AIM: Could you write out the entries again, requests included, from the line containing "The height and" through the end of the entries, scaling each click coordinate in the answers by 2.05 and rounding to whole numbers, with halves rounded up? Leave the pictures out.

DATASET ROWS:

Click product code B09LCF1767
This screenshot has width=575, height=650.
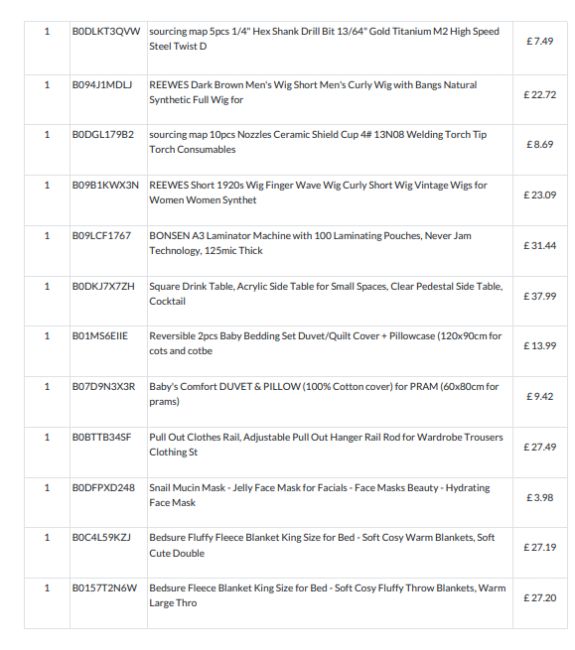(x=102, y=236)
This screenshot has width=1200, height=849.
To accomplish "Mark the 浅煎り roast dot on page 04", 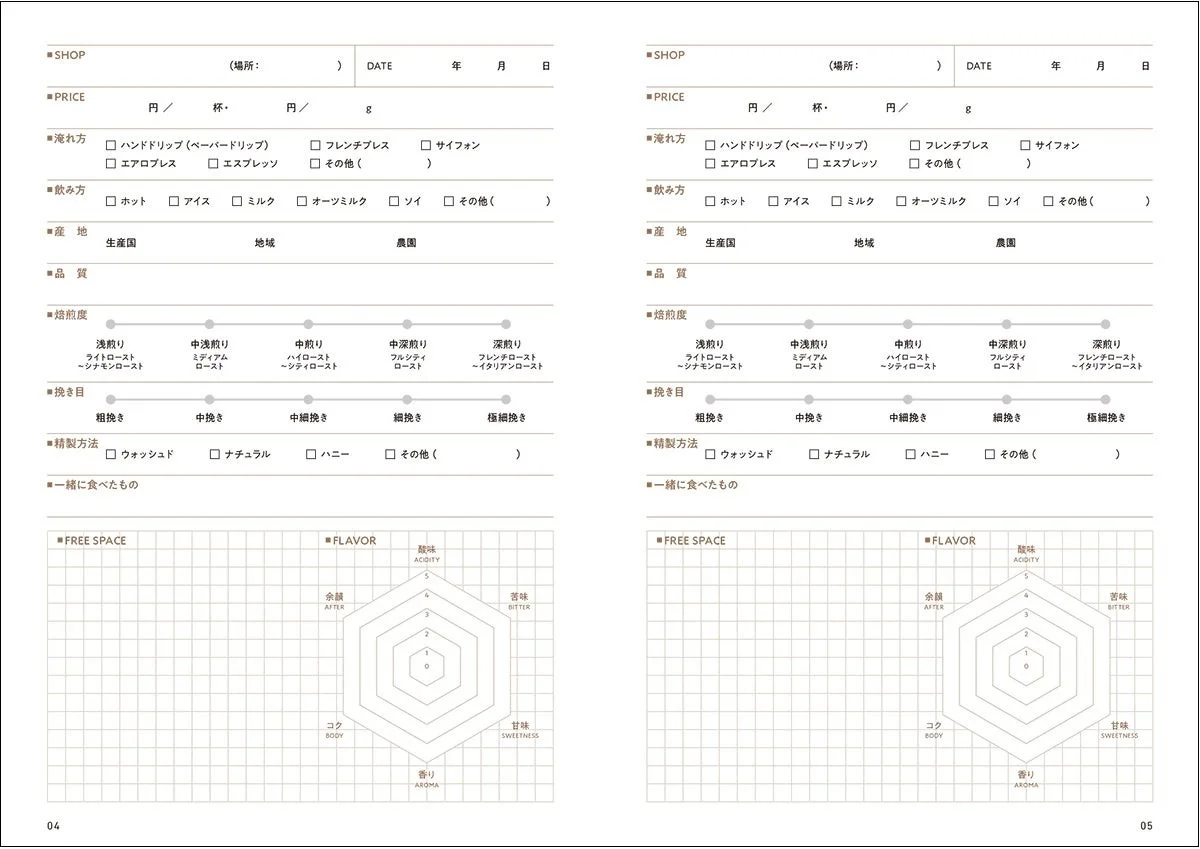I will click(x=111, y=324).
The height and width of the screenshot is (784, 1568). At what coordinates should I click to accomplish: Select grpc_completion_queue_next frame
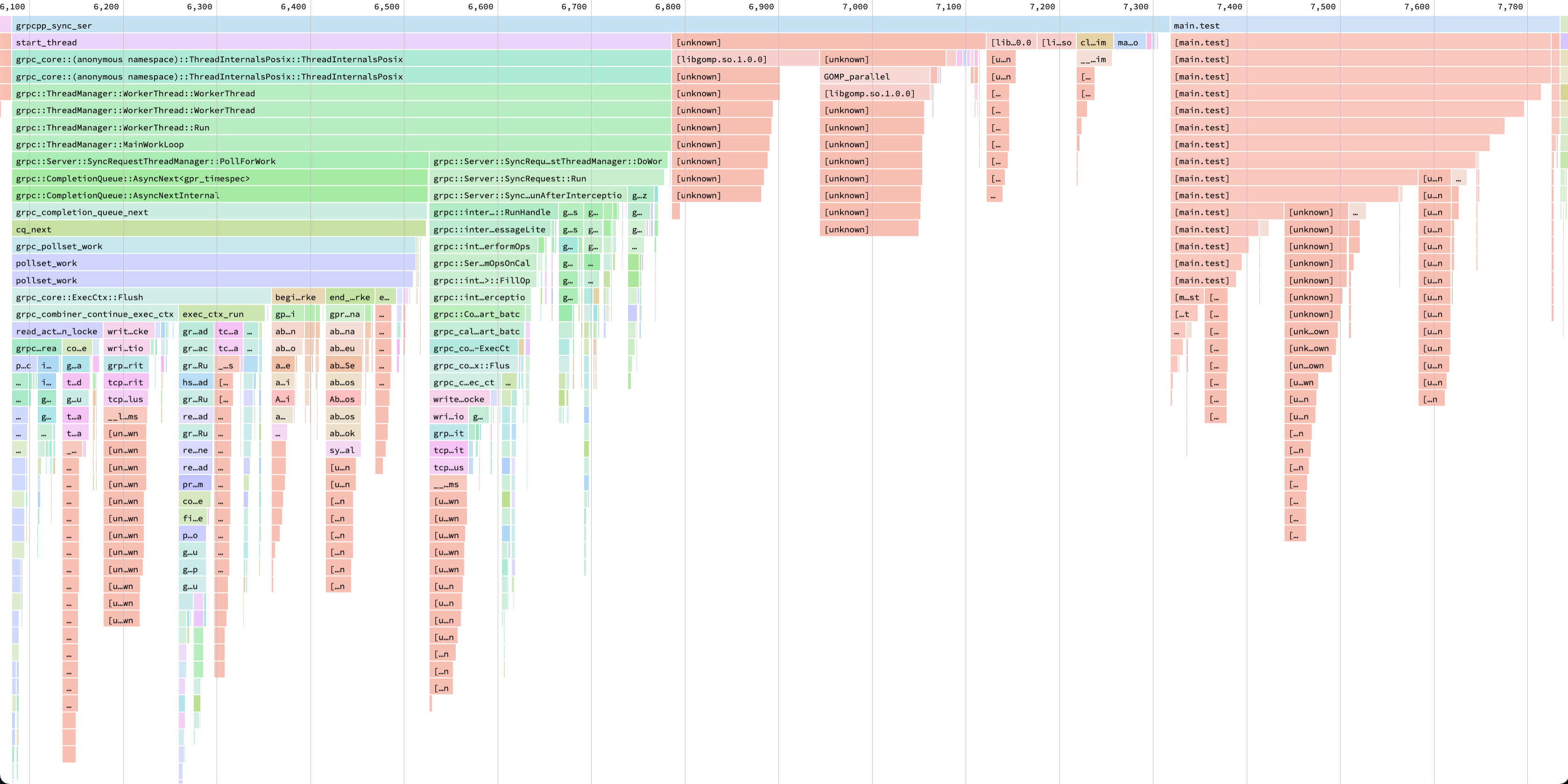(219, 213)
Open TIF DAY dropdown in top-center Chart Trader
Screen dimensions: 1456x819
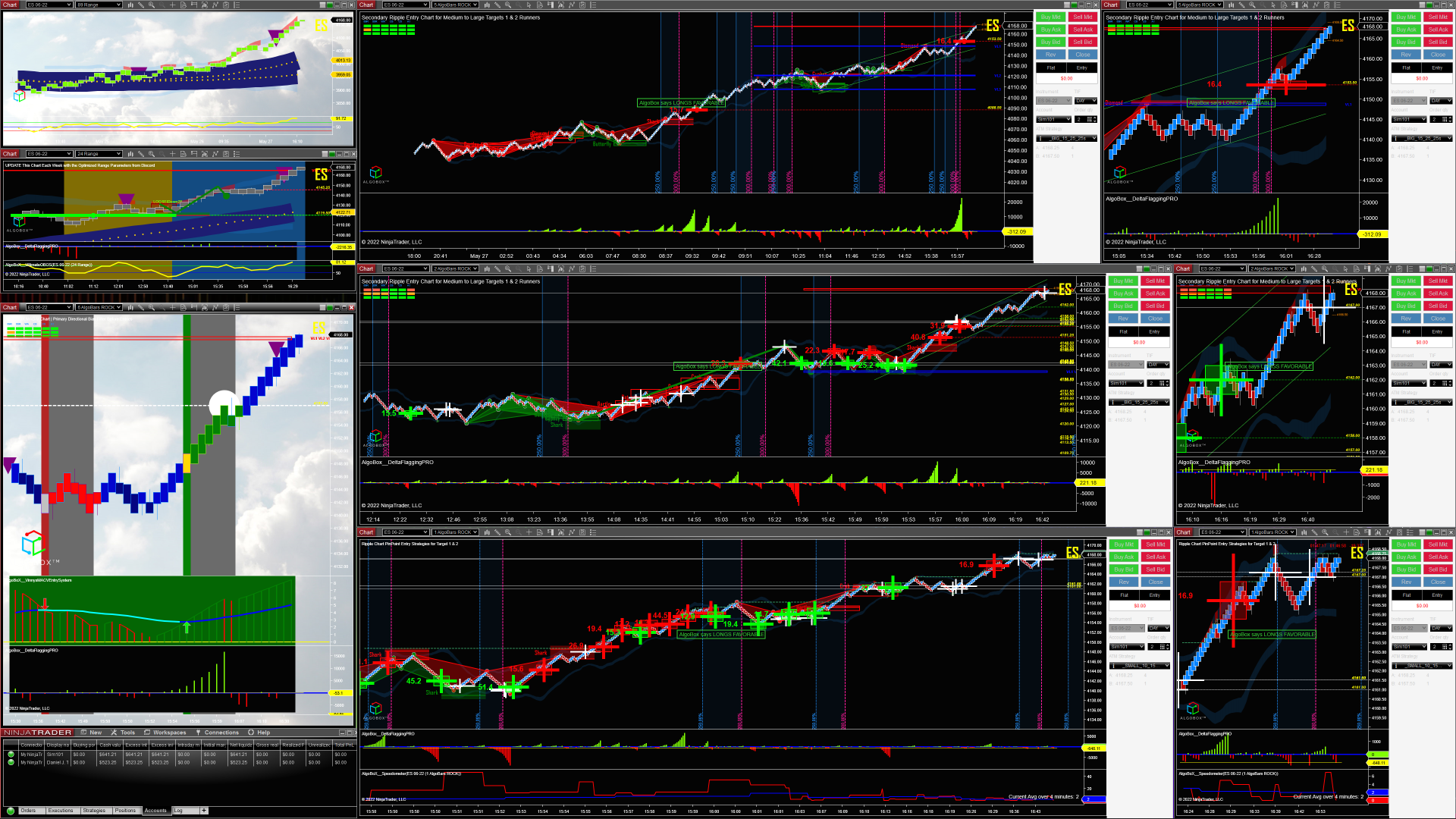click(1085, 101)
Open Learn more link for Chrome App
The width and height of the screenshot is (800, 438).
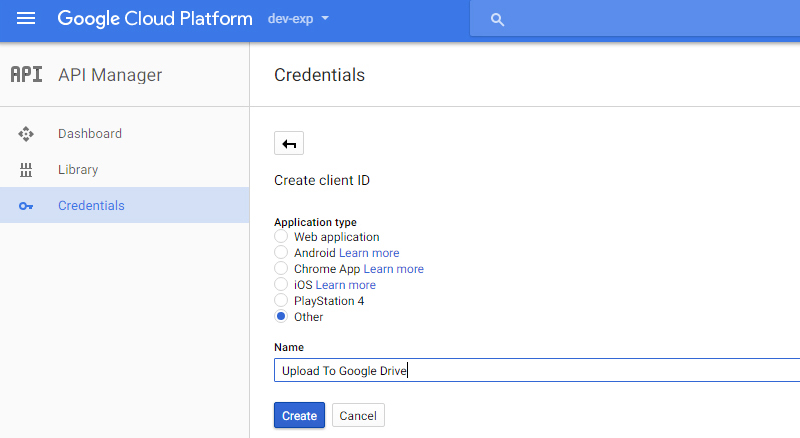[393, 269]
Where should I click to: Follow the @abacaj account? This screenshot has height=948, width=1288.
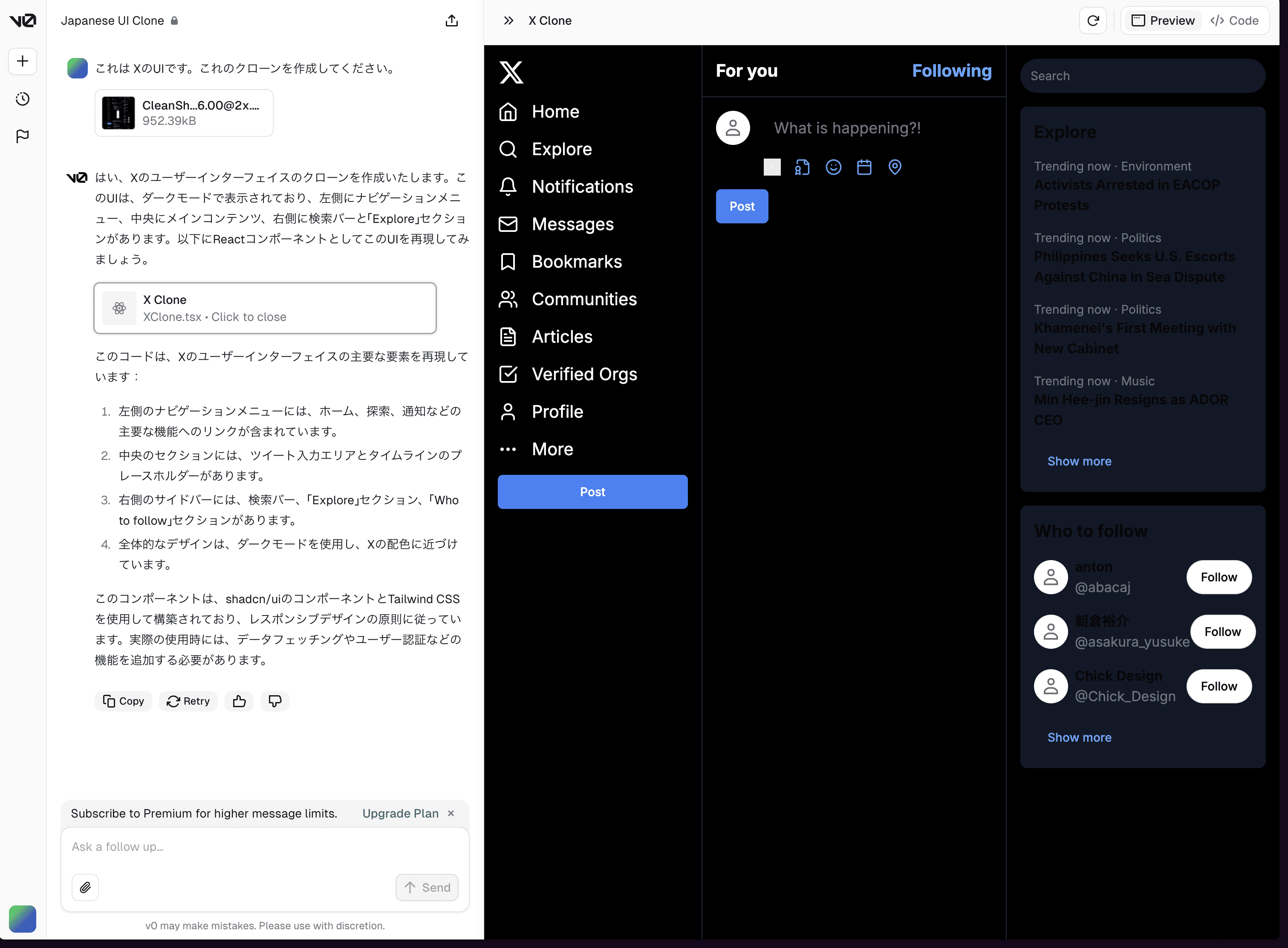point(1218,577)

RESULT OF THIS EXERCISE:
The height and width of the screenshot is (784, 1568). At what coordinates should I click to accomplish: Select grpc_completion_queue_next frame
(449, 437)
Open TIF DAY dropdown in top-center Chart Trader
Screen dimensions: 1456x819
click(2224, 207)
Open Learn more link for Chrome App
The width and height of the screenshot is (800, 438).
[806, 551]
Where should I click to: Follow the @abacaj account? This screenshot has height=948, width=1288.
point(2497,1183)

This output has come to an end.